-- START OF Entries shown --

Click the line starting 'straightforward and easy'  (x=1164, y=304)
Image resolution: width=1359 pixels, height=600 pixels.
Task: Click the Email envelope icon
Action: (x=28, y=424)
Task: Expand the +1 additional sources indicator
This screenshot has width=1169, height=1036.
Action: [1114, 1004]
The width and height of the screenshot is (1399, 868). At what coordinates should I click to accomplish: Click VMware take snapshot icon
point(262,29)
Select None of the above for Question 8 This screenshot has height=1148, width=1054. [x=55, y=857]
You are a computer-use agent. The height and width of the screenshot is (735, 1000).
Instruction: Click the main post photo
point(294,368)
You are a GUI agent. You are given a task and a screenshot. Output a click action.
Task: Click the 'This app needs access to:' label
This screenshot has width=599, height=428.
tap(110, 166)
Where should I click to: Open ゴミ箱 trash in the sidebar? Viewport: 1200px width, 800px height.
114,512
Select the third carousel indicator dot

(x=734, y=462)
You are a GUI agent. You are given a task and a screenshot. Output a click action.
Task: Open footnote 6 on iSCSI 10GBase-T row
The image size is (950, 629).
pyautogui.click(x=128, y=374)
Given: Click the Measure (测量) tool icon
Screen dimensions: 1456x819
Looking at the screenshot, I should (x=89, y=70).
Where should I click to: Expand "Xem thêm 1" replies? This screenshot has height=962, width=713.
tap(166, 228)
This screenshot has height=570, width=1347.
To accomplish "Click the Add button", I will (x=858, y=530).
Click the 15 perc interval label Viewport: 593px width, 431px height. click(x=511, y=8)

-- END OF Entries shown --

#### Problem to work on:
Copy the lines in the records above word for word, starting with the line that has "Given: Click the Measure (测量) tool icon" and going through the end of the records.

#### Solution below:
Given: Click the Measure (测量) tool icon
Screen dimensions: 1456x819
Looking at the screenshot, I should (x=89, y=70).
Where should I click to: Expand "Xem thêm 1" replies? This screenshot has height=962, width=713.
tap(166, 228)
This screenshot has height=570, width=1347.
To accomplish "Click the Add button", I will (x=858, y=530).
Click the 15 perc interval label Viewport: 593px width, 431px height. click(x=511, y=8)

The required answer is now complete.